5. Section 247 lays down the general principle that the accused is entitled to an acquittal, if the complainant is absent without sufficient cause. The complainant has not shown sufficient cause for his absence or the absence of his law agent on the 4th March 1959. It was held in Sudhir Kumar Neogi v. Emperor, AIR 1942 Pat 46 that, when the complainant is absent, the only course open to the Magistrate is to, ordinarily, acquit the accused, or for proper reason, adjourn the case.

In the present case, the Magistrate adopted the ordinary course, ‘apparently because he did not find adequate reason to adjourn the case; and it cannot be said that the Magistrate exercised his discretion wrongly. The learned advccate for the appellant has relied on a subsequent decision of this Court in State of Bihar v. Deodar Jha, AIR 1958 Pat 51, where it was held that refusal by a Magistrate to acquit the accused under Section 247, when the complainant was absent, was justified. This decision does not, however, help the appellant.

That was an appeal against the acquittal of the accused by the Magistrate on merits of the case long after the dates on which the complainant had been absent and the Magistrate had adjourned the case. During the hearing of the appeal against the acquittal on merits, it was argued on behalf of the accused respondent that the Magistrate ought to have acquitted him on account of the absence of the complainant on the 9th April and the 24th April. But the court found that the complainant had turned up after the first hour on the 9th April and he had intimated to the Magistrate on the 24th April that he would not be able to come to court on that date.
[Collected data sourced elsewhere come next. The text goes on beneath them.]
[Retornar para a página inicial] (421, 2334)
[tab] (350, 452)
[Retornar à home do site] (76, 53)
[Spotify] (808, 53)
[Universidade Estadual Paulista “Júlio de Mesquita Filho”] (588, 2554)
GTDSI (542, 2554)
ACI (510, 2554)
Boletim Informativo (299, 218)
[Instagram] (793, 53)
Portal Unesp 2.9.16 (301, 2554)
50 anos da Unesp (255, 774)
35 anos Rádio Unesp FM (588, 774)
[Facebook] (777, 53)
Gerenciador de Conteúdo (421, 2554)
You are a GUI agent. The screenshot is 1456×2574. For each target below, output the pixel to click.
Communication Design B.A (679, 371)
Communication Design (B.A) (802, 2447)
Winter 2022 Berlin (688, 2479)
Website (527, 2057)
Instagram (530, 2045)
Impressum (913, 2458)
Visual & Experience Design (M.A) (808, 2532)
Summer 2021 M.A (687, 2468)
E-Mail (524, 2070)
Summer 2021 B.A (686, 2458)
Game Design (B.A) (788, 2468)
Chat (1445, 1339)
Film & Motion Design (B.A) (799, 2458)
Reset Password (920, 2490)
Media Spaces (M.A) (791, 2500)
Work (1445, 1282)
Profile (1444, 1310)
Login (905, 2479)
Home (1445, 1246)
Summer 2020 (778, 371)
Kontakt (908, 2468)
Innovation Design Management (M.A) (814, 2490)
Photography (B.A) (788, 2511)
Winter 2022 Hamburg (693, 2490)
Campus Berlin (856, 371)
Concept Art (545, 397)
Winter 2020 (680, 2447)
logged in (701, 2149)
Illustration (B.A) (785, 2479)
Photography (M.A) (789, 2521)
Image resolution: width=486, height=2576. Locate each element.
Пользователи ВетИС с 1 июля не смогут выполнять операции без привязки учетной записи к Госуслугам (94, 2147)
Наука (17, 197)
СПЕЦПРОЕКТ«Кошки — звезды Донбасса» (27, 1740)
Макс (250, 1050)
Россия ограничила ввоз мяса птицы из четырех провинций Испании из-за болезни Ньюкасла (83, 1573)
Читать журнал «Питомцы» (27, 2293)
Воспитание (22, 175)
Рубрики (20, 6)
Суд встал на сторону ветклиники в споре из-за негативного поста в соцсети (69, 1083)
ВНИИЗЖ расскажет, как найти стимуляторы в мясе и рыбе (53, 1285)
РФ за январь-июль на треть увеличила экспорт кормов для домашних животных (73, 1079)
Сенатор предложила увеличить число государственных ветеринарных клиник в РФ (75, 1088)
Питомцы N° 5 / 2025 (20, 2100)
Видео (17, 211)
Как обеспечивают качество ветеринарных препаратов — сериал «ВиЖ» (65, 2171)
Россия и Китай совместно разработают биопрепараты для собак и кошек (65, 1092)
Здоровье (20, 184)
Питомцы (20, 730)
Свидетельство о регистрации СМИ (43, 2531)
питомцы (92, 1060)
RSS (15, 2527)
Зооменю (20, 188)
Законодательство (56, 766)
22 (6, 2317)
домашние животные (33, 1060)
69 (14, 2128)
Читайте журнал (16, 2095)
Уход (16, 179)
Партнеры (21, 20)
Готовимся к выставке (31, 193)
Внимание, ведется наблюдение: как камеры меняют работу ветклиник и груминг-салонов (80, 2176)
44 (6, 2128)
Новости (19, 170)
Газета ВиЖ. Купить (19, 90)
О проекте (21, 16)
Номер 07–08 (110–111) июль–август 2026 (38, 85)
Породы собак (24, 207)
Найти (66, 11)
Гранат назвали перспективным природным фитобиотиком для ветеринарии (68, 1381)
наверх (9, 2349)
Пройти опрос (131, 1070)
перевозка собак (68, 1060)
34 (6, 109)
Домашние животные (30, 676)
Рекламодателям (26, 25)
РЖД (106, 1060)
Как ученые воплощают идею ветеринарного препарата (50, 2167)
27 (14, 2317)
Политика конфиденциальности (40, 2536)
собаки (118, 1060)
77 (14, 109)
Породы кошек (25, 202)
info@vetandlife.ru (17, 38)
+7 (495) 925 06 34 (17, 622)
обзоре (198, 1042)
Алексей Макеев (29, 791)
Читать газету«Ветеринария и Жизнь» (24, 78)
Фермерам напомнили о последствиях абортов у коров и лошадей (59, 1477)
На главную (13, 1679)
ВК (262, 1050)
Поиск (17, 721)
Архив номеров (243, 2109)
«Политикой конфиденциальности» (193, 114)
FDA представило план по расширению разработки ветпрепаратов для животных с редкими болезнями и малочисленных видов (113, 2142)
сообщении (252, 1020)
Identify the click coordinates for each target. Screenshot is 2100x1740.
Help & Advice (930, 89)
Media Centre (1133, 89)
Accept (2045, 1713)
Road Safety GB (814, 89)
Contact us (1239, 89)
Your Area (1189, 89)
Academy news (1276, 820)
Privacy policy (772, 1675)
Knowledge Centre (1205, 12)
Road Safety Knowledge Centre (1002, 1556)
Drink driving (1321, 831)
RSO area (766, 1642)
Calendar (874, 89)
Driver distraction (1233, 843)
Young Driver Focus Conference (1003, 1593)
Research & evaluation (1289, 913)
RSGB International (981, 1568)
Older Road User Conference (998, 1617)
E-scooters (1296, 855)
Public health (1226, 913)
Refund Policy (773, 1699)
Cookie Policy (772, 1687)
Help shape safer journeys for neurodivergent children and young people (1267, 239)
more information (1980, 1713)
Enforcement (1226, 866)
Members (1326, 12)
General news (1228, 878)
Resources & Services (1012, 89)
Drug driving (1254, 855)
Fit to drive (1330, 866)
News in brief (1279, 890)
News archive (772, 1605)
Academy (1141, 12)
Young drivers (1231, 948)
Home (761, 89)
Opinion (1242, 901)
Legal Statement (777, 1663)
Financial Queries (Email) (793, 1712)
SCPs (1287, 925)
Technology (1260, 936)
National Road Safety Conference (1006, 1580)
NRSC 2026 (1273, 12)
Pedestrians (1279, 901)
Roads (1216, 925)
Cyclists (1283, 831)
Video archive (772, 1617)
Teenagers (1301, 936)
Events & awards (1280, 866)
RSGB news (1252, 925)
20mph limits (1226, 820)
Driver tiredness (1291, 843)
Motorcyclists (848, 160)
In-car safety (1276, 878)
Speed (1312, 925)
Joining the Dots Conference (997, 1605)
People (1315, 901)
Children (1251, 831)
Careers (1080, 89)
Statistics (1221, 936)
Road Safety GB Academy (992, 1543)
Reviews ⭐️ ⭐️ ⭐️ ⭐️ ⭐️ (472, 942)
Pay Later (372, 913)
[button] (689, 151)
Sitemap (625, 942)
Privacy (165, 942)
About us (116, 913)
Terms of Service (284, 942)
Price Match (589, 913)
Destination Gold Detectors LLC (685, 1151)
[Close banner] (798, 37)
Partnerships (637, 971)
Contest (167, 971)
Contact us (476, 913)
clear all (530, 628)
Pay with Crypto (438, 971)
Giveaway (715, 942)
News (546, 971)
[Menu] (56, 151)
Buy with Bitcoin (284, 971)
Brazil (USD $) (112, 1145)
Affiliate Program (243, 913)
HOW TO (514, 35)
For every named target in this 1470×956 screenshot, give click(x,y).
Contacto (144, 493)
This Court observed that the order to be passed under Section 247 depends upon the facts of each case and held that, in view of the facts stated above, the Magistrate was justified in not acquitting the accused and in adjourning the case on the 9th April and the 24th April. In the present case, however, on the facts stated already, the Magistrate was justified in acquitting the accused, and there is no justification for interference with his order.

 6.     In  the result, there is no merit in  the appeal.     It is  accordingly  dismissed.